Inside Git: How It Works and the Role of the .git Folder

If you've been using Git for a while, you're probably comfortable with commands like git add, git commit, and git push. But have you ever wondered what actually happens behind the scenes when you run these commands? What makes Git so fast and reliable? And what's hiding inside that mysterious .git folder?

Understanding how Git works internally transforms it from a black box of commands to memorize into a logical system that makes perfect sense. In this deep dive, we'll peek under the hood to explore Git's architecture, the structure of the .git folder, and how Git tracks and stores your project's history.

How Git Works Internally

At its core, Git is a content-addressable filesystem with a version control system built on top of it. This might sound complex, but the fundamental concept is elegant and simple.

Git is a Snapshot System, Not a Delta System

Unlike many version control systems that store changes as a series of differences (deltas) between versions, Git takes a different approach. When you commit, Git doesn't record what changed—it takes a complete snapshot of your entire project at that moment.

However, Git is smart about storage. If a file hasn't changed between commits, Git doesn't store it again. Instead, it stores a reference (pointer) to the identical file it already saved. This makes Git incredibly efficient while maintaining complete snapshots of your project at every commit.

Think of it like a photo album where each page represents a commit. If the same object appears in multiple photos, you don't need multiple copies—you just reference the same object across different photos.

Content-Addressable Storage

Every piece of content in Git—whether it's a file, a directory structure, or a commit—is stored as an object with a unique identifier called a SHA-1 hash. This 40-character hexadecimal string is generated from the content itself.

The beauty of this system is that the same content always produces the same hash. This provides several benefits:

Integrity: Git can detect if any content has been corrupted or tampered with
Deduplication: Identical content is stored only once
Efficiency: Git can quickly determine if it already has certain content

The Three States of Git

To understand Git's workflow, you need to know about the three states your files can be in:

Modified: You've changed a file in your working directory, but haven't staged it yet.

Staged: You've marked a modified file to go into your next commit snapshot.

Committed: The data is safely stored in your local Git database.

This three-state system is what makes Git so powerful and flexible. You have complete control over what gets committed and when.

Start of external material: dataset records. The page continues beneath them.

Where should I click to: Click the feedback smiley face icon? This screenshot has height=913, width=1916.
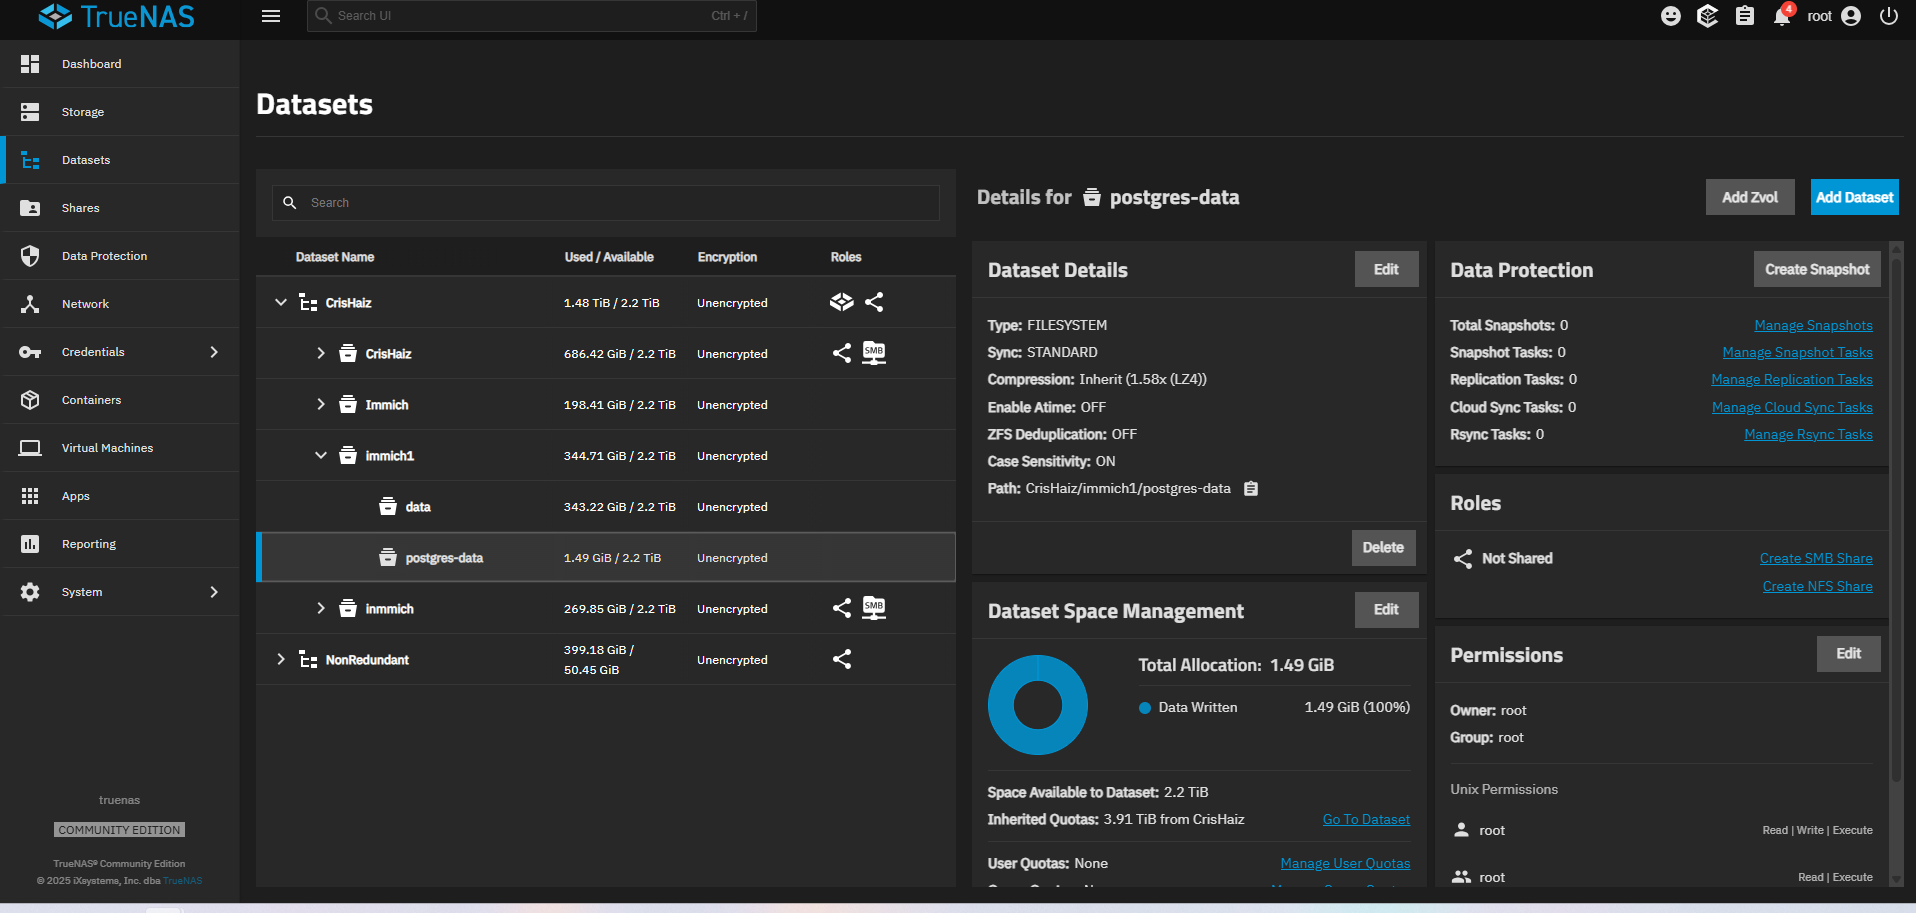click(1670, 16)
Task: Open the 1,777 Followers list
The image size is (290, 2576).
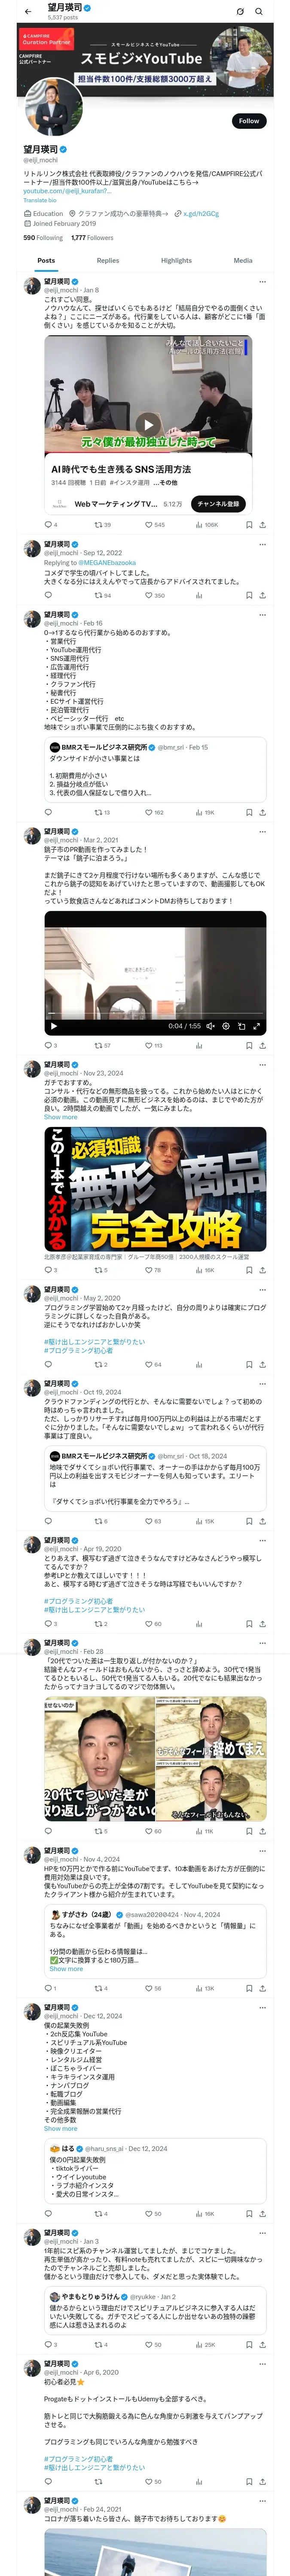Action: pos(92,238)
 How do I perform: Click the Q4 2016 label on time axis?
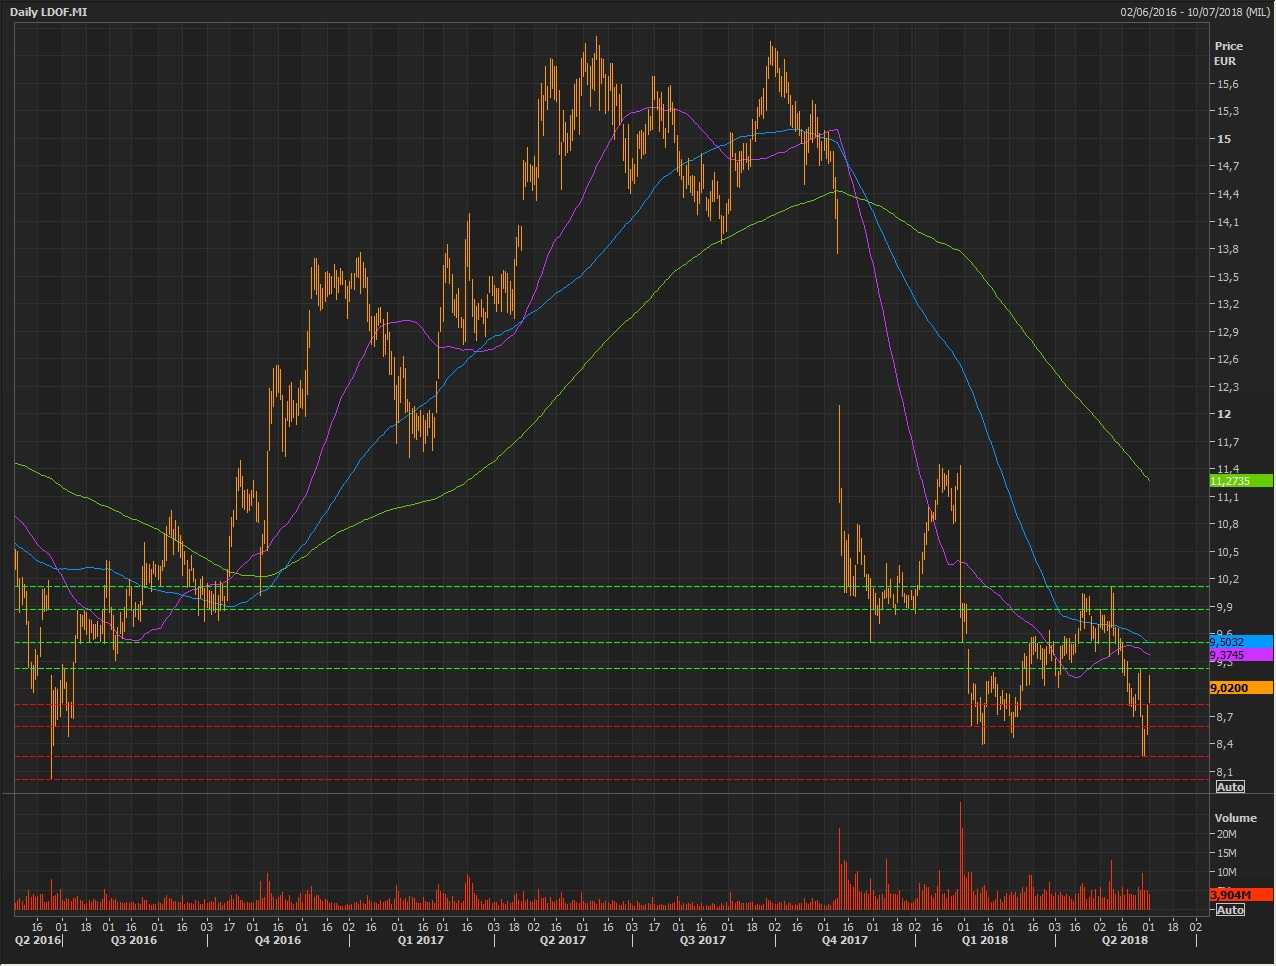point(276,941)
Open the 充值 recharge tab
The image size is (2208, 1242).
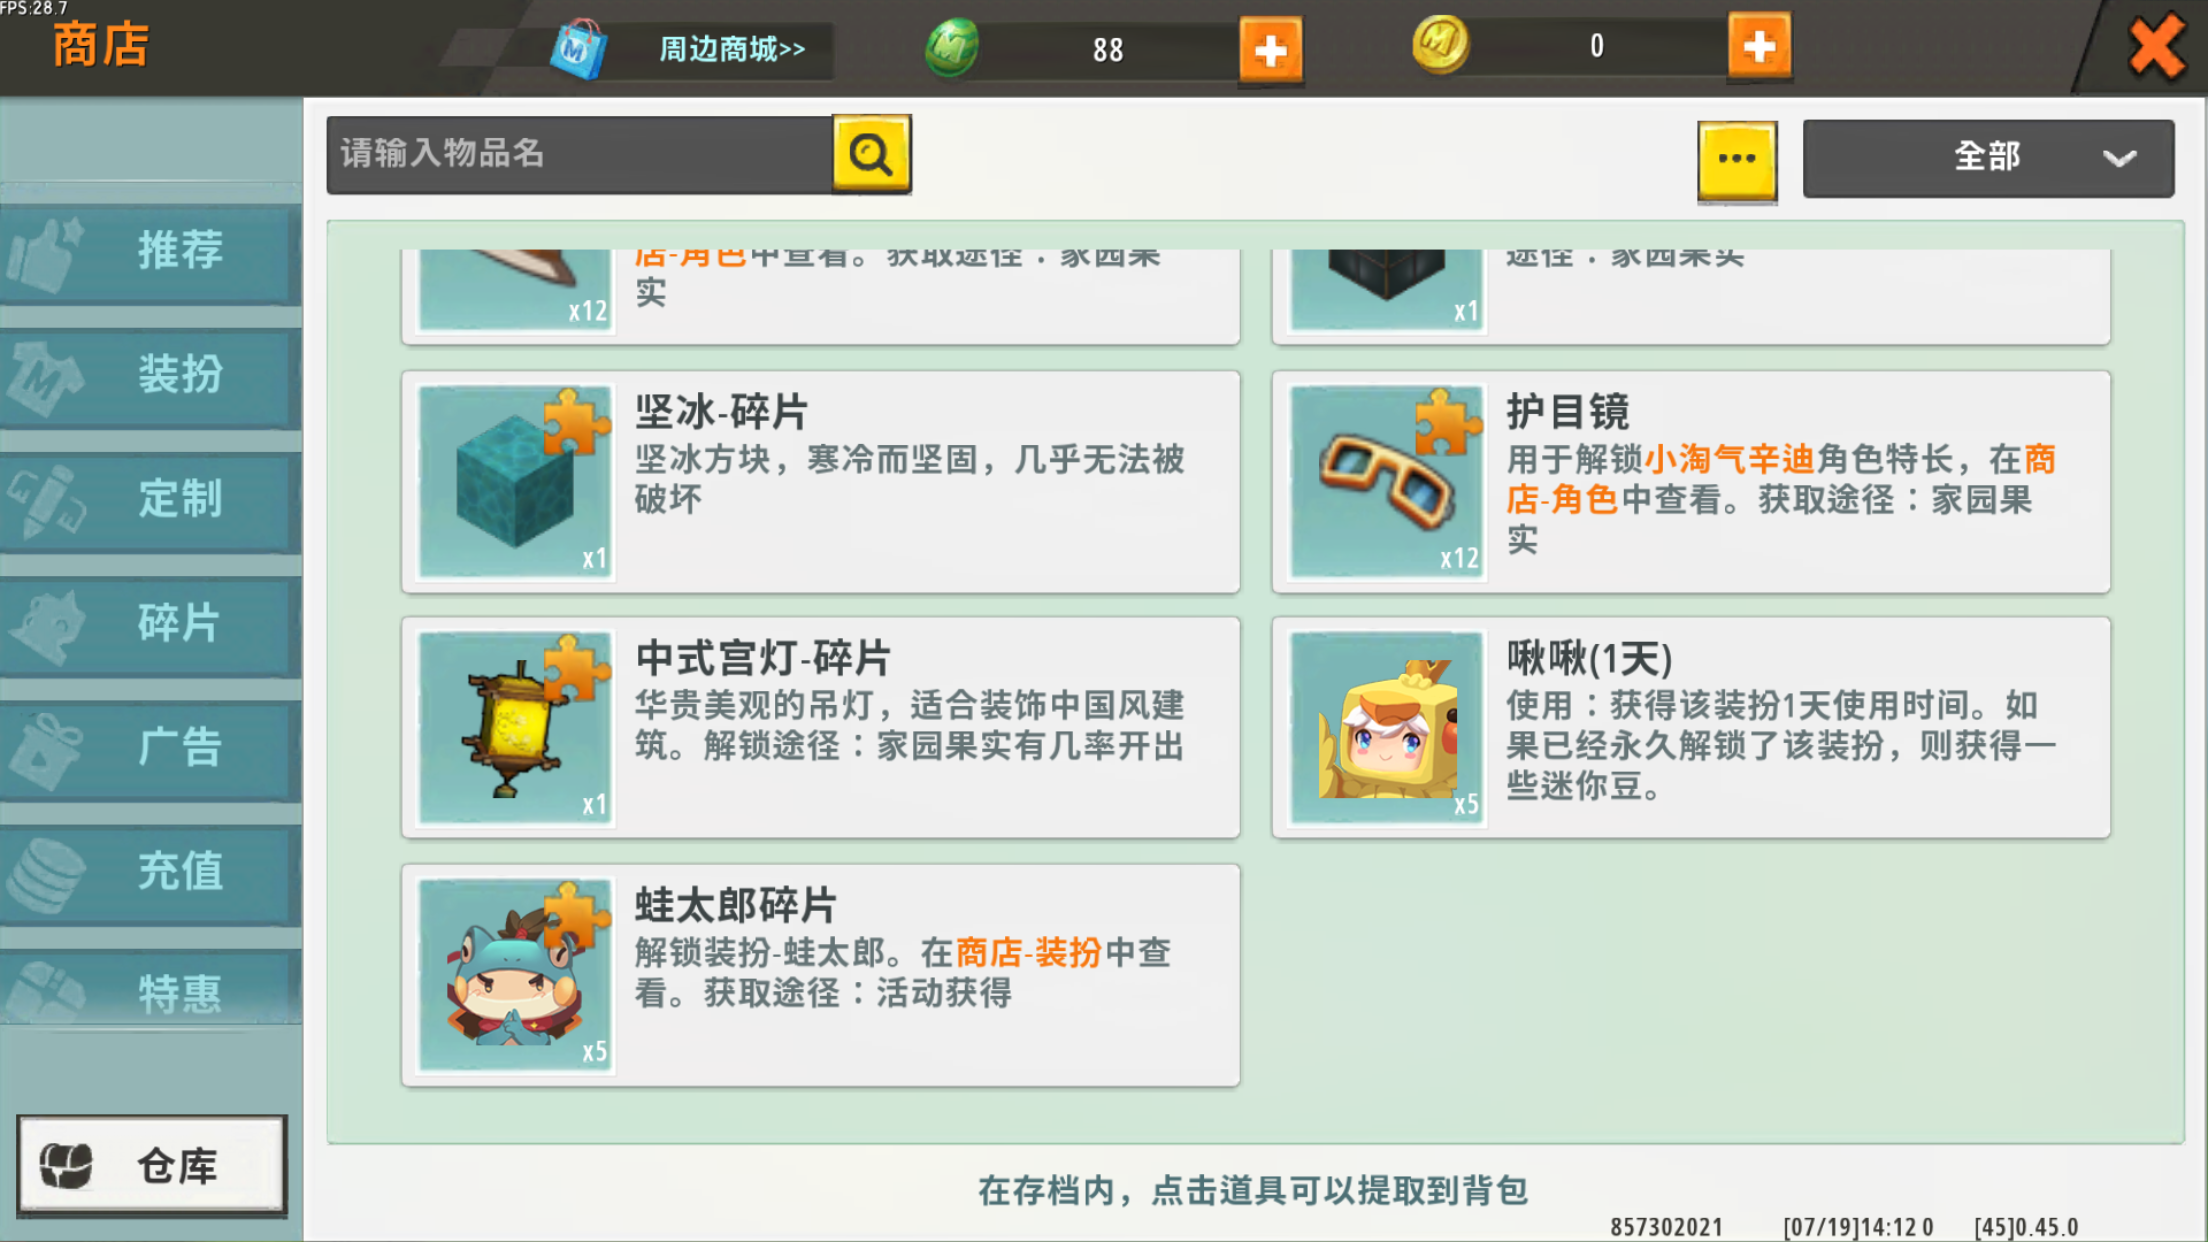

Understanding the `.git` Folder

When you run git init in a directory, Git creates a hidden .git folder. This folder is the brain of your repository—it contains everything Git needs to manage your project's version history.

Let's explore the structure and purpose of this critical folder:

.git/
├── HEAD
├── config
├── description
├── hooks/
├── info/
├── objects/
├── refs/
└── index

The HEAD File

The HEAD file is a pointer to your current branch. When you switch branches, this file updates to point to the new branch. Typically, it contains something like:

ref: refs/heads/main

This tells Git that you're currently on the main branch. The HEAD is what determines which commit you're working from.

The config File

This file contains repository-specific configuration settings. When you set up your username and email for a specific repository, or configure remote repositories, that information is stored here.

[core]
    repositoryformatversion = 0
    filemode = true
[remote "origin"]
    url = https://github.com/ashishsingodiya/repo.git
    fetch = +refs/heads/*:refs/remotes/origin/*
[branch "main"]
    remote = origin
    merge = refs/heads/main

The hooks Directory

The hooks/ directory contains scripts that Git can execute at specific points in the Git workflow. These are powerful automation tools that can run before commits, after pushes, or at other key moments. By default, Git includes sample hook scripts that you can customize.

The objects Directory

This is where Git stores all the content for your repository. Every file you commit, every directory structure, and every commit itself is stored here as an object. These objects are organized into subdirectories based on the first two characters of their SHA-1 hash.

objects/
├── 0a/
│   └── 3b5c8d9e7f1a2b3c4d5e6f7a8b9c0d1e2f3a4b5c
├── 1f/
│   └── 2e3d4c5b6a7f8e9d0c1b2a3f4e5d6c7b8a9f0e1
├── info/
└── pack/

The refs Directory

The refs/ directory stores pointers to commits. It contains subdirectories for branches, tags, and remote-tracking branches:

refs/
├── heads/        # Local branches
│   ├── main
│   └── feature-branch
├── remotes/      # Remote-tracking branches
│   └── origin/
│       └── main
└── tags/         # Tags
    └── v1.0.0

Each file in these directories contains a SHA-1 hash pointing to a specific commit.

The index File

The index file (also called the staging area) is a binary file that stores information about files that are staged for the next commit. When you run git add, Git updates this file with information about which files should be included in the next commit.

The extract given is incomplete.